* _Extract_
'''
I think the NFL Combine is stupid, often counterproductive and almost always degrading. It should take place in Rome's Colosseum. You half expect these football prospects, clad in modern loincloths, to say, “I'm Spartacus!” “No, I'm Spartacus.” “No, I'm Spartacus!” And then run like gladiators.
It is the most absurd reality TV show, and I put reality TV up there with getting shingles.
So, naturally, I can't help watching this thing that, in recent years, has taken on a life of its own. I don't see very much, but enough, maybe because the combine is serious to scouts, GMs, coaches, players and Indianapolis hotel and restaurant operators. Not to mention the Fourth Estate, of which I proudly am a member.
Do you realize the NFL credentialed some 540 media for this thing, which just took place in Indy, home of other well-oiled machines? And the press can't even get inside the RCA Dome to watch the players run their phony 40s, burst around cones and test their vertical leaps. Groups get in to watch receivers drop passes. That's it.
But it has become a place to hang out in hotel lobbies, hob-nob with the coaches, players and agents, meet with some old cronies and pick up some new contacts. And, in my business, I consider that important – certainly enough to be there.
'''
* _Exercise data_
'''
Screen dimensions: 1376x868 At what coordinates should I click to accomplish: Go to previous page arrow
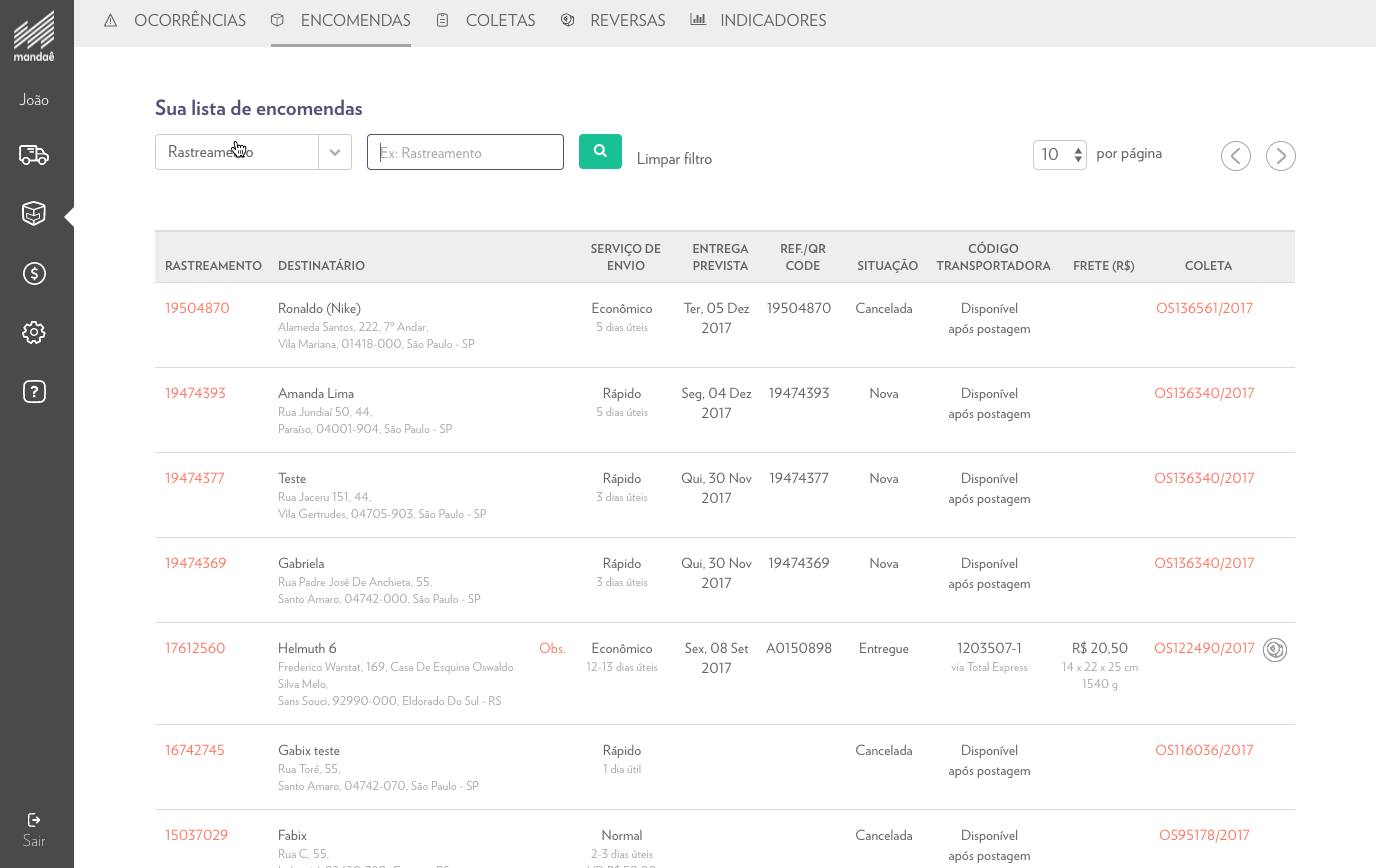(x=1235, y=156)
'''
* _Tasks to perform_
1 > Answer these questions from the NFL Combine column:
(a) Where does the writer say the combine should take place?
(b) About how many media did the NFL credential for the event?
(c) What venue can the press not get inside?
2 > Print the part of the NFL Combine column that opens with the words containing "I think the" and closes with "run like gladiators.".

* _Completed exercise_
1 >
(a) In Rome's Colosseum.
(b) Some 540.
(c) The RCA Dome.

2 >
I think the NFL Combine is stupid, often counterproductive and almost always degrading. It should take place in Rome's Colosseum. You half expect these football prospects, clad in modern loincloths, to say, “I'm Spartacus!” “No, I'm Spartacus.” “No, I'm Spartacus!” And then run like gladiators.